As a matter of fact, in a series published by the Toronto Star, Canada’s largest circulating daily paper, the country was described as the “world’s newest tax haven”.
That brings us back to Mossack Fonseca, the law firm in Panama whose papers were surreptitiously purloined and published, triggering a financial earthquake around the world. It stated in a memo as far back as 2010 that “Canada is a good place to create tax planning structures to minimise taxes like interest, dividends, capital gains, retirement income and rental income”. That was one way of marketing the North American economic colossus as a haven whose private commercial financial houses dominate the banking industry across the Caribbean, especially in Barbados, Jamaica, the Cayman and The Bahamas.
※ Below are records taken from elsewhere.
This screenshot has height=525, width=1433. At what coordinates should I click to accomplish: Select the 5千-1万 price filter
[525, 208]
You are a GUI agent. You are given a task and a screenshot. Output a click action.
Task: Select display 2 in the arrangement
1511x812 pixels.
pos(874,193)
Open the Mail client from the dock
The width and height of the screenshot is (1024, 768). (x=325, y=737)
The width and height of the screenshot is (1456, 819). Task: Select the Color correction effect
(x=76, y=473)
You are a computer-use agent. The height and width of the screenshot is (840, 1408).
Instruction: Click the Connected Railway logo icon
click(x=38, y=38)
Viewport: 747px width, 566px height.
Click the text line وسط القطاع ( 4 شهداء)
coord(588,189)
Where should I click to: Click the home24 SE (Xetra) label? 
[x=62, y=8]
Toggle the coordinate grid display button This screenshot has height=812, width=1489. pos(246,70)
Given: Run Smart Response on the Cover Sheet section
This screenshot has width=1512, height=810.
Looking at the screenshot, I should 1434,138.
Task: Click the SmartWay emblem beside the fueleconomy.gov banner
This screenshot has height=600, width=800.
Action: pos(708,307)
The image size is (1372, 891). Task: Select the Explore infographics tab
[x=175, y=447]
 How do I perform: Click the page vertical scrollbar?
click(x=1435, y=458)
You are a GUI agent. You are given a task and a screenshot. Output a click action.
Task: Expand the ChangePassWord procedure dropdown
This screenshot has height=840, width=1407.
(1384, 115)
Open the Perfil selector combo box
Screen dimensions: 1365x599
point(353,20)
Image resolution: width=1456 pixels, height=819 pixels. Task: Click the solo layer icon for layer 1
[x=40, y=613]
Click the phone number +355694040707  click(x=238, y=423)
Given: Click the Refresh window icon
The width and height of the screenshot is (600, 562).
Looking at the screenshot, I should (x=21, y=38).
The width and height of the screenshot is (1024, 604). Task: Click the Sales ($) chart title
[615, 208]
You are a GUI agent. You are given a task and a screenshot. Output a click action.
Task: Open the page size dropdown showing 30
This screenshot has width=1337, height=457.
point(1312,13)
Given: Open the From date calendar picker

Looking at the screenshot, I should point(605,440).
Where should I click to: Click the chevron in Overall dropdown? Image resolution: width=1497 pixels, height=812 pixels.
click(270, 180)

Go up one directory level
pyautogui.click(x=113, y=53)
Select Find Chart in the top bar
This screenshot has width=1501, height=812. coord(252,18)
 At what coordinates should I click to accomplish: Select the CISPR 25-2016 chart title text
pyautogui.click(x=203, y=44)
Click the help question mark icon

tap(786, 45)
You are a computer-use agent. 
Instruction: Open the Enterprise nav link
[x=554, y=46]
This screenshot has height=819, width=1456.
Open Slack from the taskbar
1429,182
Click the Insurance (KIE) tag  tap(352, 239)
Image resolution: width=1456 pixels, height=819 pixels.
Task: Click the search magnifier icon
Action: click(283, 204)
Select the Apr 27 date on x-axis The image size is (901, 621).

So, at a time when Canada’s leader, Trudeau, was urging the international community to unite and curb the activities of tax havens, his country was the “newest” offender.
“A sprawling international tax avoidance industry is increasingly touting Canada as a jurisdiction for hiding wealth,” complained the Star/CBC investigators.
Canada isn’t alone. The US is sailing in the same boat. Take a hard look at South Dakota and what would become clear is that the small state of less than a million souls is also in the business of attracting offshore wealth, just like Barbados and its neighbours, which Washington criticizes. The difference is that Oxfam and others are giving South Dakota, Vermont, Delaware and other states a free hand to compete against Barbados without having to pay the price of negative attention.
“The US is a magnet for offshore wealth, notably South Dakota, which has guaranteed secrecy for family trusts,” the Financial Times of London told its readers in May last year. Today, South Dakota trusts now hold at least US$226 billion in assets, up from US$32 billion in 2006.
“After years of threatening Swiss and other foreign banks that helped Americans hide their money, the US stands accused of providing similar services for the rest of the world,” stated the Financial Times.
Bruce Zagaris, a recognised tax expert in Washington and an adviser to Barbados, also cited South Dakota as a low tax centre of increasing importance.
“If you want to understand what’s happening these days, look at South Dakota,” he said. “It is competing against Barbados.”
Zagaris’ insistence was backed up by David Wilson, a partner in a Swiss law firm.
“America is the new Switzerland,” he said “In the industry, we have known this for several years.”
Chalk up all of this to international hypocrisy that is allowing some countries to be portrayed as tax villains while the US, Canada, and the UK escape international scrutiny.
Barbados’ offshore sector, the Minister of International Business Donville Inniss, Minister of Finance Chris Sinckler, and Opposition Leader Mia Mottley, must prepare themselves for even more scrutiny.